Rewrite the data below, renaming "Screen dimensions" to "Display size" wherever it occurs, and leave every other line as it is.

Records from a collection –
.....

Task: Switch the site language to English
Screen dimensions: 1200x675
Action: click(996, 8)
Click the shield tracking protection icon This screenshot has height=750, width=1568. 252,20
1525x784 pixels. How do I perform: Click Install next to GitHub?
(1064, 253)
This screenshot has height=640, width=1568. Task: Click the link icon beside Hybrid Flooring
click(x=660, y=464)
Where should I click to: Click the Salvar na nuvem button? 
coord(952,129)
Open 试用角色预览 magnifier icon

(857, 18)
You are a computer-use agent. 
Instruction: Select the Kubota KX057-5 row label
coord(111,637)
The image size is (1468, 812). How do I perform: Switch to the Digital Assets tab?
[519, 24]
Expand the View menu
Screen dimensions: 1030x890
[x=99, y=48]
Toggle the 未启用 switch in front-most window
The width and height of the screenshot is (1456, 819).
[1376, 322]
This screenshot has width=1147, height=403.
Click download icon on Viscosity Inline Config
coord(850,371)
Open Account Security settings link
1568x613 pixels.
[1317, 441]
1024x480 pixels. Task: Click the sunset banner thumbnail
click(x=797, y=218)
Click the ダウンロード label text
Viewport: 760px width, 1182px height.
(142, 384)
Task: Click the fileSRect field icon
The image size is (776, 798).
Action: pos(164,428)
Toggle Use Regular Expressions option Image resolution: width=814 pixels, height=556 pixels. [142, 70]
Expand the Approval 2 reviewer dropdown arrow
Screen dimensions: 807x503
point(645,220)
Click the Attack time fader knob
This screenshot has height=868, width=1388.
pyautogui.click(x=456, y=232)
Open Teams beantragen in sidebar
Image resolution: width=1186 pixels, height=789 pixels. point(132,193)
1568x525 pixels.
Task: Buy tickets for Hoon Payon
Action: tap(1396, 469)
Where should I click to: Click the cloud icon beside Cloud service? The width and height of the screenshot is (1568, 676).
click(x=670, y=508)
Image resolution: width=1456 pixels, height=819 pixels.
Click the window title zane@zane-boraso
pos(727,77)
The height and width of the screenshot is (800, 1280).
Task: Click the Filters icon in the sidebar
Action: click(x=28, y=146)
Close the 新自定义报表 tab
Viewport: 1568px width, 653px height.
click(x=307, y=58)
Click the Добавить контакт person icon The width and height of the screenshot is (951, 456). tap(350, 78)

.....

Result –
Task: Switch the site language to English
Display size: 1200x675
Action: click(996, 8)
Click the shield tracking protection icon This screenshot has height=750, width=1568. 252,20
1525x784 pixels. How do I perform: Click Install next to GitHub?
(1064, 253)
This screenshot has height=640, width=1568. Task: Click the link icon beside Hybrid Flooring
click(x=660, y=464)
Where should I click to: Click the Salvar na nuvem button? 
coord(952,129)
Open 试用角色预览 magnifier icon

(857, 18)
You are a computer-use agent. 
Instruction: Select the Kubota KX057-5 row label
coord(111,637)
The image size is (1468, 812). How do I perform: Switch to the Digital Assets tab?
[519, 24]
Expand the View menu
Display size: 1030x890
[x=99, y=48]
Toggle the 未启用 switch in front-most window
The width and height of the screenshot is (1456, 819).
[1376, 322]
This screenshot has width=1147, height=403.
Click download icon on Viscosity Inline Config
coord(850,371)
Open Account Security settings link
1568x613 pixels.
[1317, 441]
1024x480 pixels. Task: Click the sunset banner thumbnail
click(x=797, y=218)
Click the ダウンロード label text
Viewport: 760px width, 1182px height.
(142, 384)
Task: Click the fileSRect field icon
The image size is (776, 798).
Action: pos(164,428)
Toggle Use Regular Expressions option Image resolution: width=814 pixels, height=556 pixels. [142, 70]
Expand the Approval 2 reviewer dropdown arrow
Display size: 807x503
point(645,220)
Click the Attack time fader knob
This screenshot has height=868, width=1388.
pyautogui.click(x=456, y=232)
Open Teams beantragen in sidebar
Image resolution: width=1186 pixels, height=789 pixels. point(132,193)
1568x525 pixels.
Task: Buy tickets for Hoon Payon
Action: tap(1396, 469)
Where should I click to: Click the cloud icon beside Cloud service? The width and height of the screenshot is (1568, 676).
click(x=670, y=508)
Image resolution: width=1456 pixels, height=819 pixels.
Click the window title zane@zane-boraso
pos(727,77)
The height and width of the screenshot is (800, 1280).
Task: Click the Filters icon in the sidebar
Action: click(x=28, y=146)
Close the 新自定义报表 tab
Viewport: 1568px width, 653px height.
click(x=307, y=58)
Click the Добавить контакт person icon The width and height of the screenshot is (951, 456). tap(350, 78)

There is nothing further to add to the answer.